---------- Dataset

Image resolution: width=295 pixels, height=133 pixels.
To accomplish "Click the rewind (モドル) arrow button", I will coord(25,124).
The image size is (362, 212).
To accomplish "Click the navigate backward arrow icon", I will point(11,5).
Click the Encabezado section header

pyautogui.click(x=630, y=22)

--------------------

** What you should do **
What is needed is an exact transcription of all the data.

** Response area **
Image resolution: width=295 pixels, height=133 pixels.
To accomplish "Click the rewind (モドル) arrow button", I will coord(25,124).
The image size is (362, 212).
To accomplish "Click the navigate backward arrow icon", I will point(11,5).
Click the Encabezado section header

pyautogui.click(x=630, y=22)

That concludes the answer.